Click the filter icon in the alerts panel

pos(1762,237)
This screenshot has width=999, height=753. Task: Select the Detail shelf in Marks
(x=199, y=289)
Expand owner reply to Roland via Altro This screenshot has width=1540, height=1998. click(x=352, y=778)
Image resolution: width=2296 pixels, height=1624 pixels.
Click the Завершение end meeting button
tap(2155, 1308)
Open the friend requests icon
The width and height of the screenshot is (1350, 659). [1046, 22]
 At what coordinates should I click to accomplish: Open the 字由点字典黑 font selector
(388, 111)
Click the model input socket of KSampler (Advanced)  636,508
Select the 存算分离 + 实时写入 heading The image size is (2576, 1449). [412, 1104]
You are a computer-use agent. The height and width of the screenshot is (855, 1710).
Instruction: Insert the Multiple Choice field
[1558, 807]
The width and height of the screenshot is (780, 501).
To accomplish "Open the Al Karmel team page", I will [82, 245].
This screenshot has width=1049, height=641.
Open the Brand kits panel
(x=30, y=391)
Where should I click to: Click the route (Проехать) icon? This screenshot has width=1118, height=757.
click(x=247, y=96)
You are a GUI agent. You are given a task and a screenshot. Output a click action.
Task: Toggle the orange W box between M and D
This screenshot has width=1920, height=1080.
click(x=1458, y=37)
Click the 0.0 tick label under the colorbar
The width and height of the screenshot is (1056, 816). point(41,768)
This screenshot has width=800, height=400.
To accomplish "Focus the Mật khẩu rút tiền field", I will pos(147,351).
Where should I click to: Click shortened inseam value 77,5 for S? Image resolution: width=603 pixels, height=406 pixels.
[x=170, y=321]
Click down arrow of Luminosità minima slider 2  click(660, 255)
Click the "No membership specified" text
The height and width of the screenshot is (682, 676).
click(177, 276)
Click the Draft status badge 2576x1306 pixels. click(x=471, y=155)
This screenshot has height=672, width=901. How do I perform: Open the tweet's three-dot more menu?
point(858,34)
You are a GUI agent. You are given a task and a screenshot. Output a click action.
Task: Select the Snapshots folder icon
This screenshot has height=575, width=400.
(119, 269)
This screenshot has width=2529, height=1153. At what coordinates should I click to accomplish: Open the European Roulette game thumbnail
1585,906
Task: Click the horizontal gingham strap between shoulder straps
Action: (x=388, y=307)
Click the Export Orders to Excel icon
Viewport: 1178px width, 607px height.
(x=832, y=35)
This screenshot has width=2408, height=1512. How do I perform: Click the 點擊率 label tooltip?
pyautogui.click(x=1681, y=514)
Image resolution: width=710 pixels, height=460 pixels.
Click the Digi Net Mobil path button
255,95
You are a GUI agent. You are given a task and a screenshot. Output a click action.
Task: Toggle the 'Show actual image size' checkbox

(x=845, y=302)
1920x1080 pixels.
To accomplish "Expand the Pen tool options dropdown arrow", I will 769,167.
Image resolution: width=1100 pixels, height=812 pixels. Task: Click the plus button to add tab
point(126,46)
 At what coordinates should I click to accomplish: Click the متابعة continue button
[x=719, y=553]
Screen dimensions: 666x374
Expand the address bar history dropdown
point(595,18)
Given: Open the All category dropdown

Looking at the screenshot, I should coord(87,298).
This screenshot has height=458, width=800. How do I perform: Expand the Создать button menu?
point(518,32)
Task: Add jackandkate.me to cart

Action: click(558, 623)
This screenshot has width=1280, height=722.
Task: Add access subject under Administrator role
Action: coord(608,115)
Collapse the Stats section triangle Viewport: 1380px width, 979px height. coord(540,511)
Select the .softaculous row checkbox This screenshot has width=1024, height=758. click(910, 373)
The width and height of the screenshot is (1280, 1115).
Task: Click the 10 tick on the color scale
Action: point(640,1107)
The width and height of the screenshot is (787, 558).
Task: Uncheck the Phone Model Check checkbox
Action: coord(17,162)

::::::::::

## YOUR OBJECTIVE
Please rewrite all of the items above with "Brand kits panel" replaced by "Brand kits sidebar", keeping everything else the same.

## FINAL ANSWER
Click the filter icon in the alerts panel

pos(1762,237)
This screenshot has width=999, height=753. Task: Select the Detail shelf in Marks
(x=199, y=289)
Expand owner reply to Roland via Altro This screenshot has width=1540, height=1998. click(x=352, y=778)
Image resolution: width=2296 pixels, height=1624 pixels.
Click the Завершение end meeting button
tap(2155, 1308)
Open the friend requests icon
The width and height of the screenshot is (1350, 659). [1046, 22]
 At what coordinates should I click to accomplish: Open the 字由点字典黑 font selector
(388, 111)
Click the model input socket of KSampler (Advanced)  636,508
Select the 存算分离 + 实时写入 heading The image size is (2576, 1449). [412, 1104]
You are a computer-use agent. The height and width of the screenshot is (855, 1710).
Instruction: Insert the Multiple Choice field
[1558, 807]
The width and height of the screenshot is (780, 501).
To accomplish "Open the Al Karmel team page", I will [82, 245].
This screenshot has width=1049, height=641.
Open the Brand kits sidebar
(x=30, y=391)
Where should I click to: Click the route (Проехать) icon? This screenshot has width=1118, height=757.
click(x=247, y=96)
You are a GUI agent. You are given a task and a screenshot. Output a click action.
Task: Toggle the orange W box between M and D
This screenshot has width=1920, height=1080.
click(x=1458, y=37)
Click the 0.0 tick label under the colorbar
The width and height of the screenshot is (1056, 816). point(41,768)
This screenshot has width=800, height=400.
To accomplish "Focus the Mật khẩu rút tiền field", I will pos(147,351).
Where should I click to: Click shortened inseam value 77,5 for S? Image resolution: width=603 pixels, height=406 pixels.
[x=170, y=321]
Click down arrow of Luminosità minima slider 2  click(660, 255)
Click the "No membership specified" text
The height and width of the screenshot is (682, 676).
click(177, 276)
Click the Draft status badge 2576x1306 pixels. click(x=471, y=155)
This screenshot has height=672, width=901. How do I perform: Open the tweet's three-dot more menu?
point(858,34)
You are a GUI agent. You are given a task and a screenshot. Output a click action.
Task: Select the Snapshots folder icon
This screenshot has height=575, width=400.
(119, 269)
This screenshot has width=2529, height=1153. At what coordinates should I click to accomplish: Open the European Roulette game thumbnail
1585,906
Task: Click the horizontal gingham strap between shoulder straps
Action: (x=388, y=307)
Click the Export Orders to Excel icon
Viewport: 1178px width, 607px height.
(x=832, y=35)
This screenshot has width=2408, height=1512. How do I perform: Click the 點擊率 label tooltip?
pyautogui.click(x=1681, y=514)
Image resolution: width=710 pixels, height=460 pixels.
Click the Digi Net Mobil path button
255,95
You are a GUI agent. You are given a task and a screenshot. Output a click action.
Task: Toggle the 'Show actual image size' checkbox

(x=845, y=302)
1920x1080 pixels.
To accomplish "Expand the Pen tool options dropdown arrow", I will 769,167.
Image resolution: width=1100 pixels, height=812 pixels. Task: Click the plus button to add tab
point(126,46)
 At what coordinates should I click to accomplish: Click the متابعة continue button
[x=719, y=553]
Screen dimensions: 666x374
Expand the address bar history dropdown
point(595,18)
Given: Open the All category dropdown

Looking at the screenshot, I should coord(87,298).
This screenshot has height=458, width=800. How do I perform: Expand the Создать button menu?
point(518,32)
Task: Add jackandkate.me to cart

Action: click(558, 623)
This screenshot has width=1280, height=722.
Task: Add access subject under Administrator role
Action: coord(608,115)
Collapse the Stats section triangle Viewport: 1380px width, 979px height. coord(540,511)
Select the .softaculous row checkbox This screenshot has width=1024, height=758. click(910, 373)
The width and height of the screenshot is (1280, 1115).
Task: Click the 10 tick on the color scale
Action: point(640,1107)
The width and height of the screenshot is (787, 558).
Task: Uncheck the Phone Model Check checkbox
Action: coord(17,162)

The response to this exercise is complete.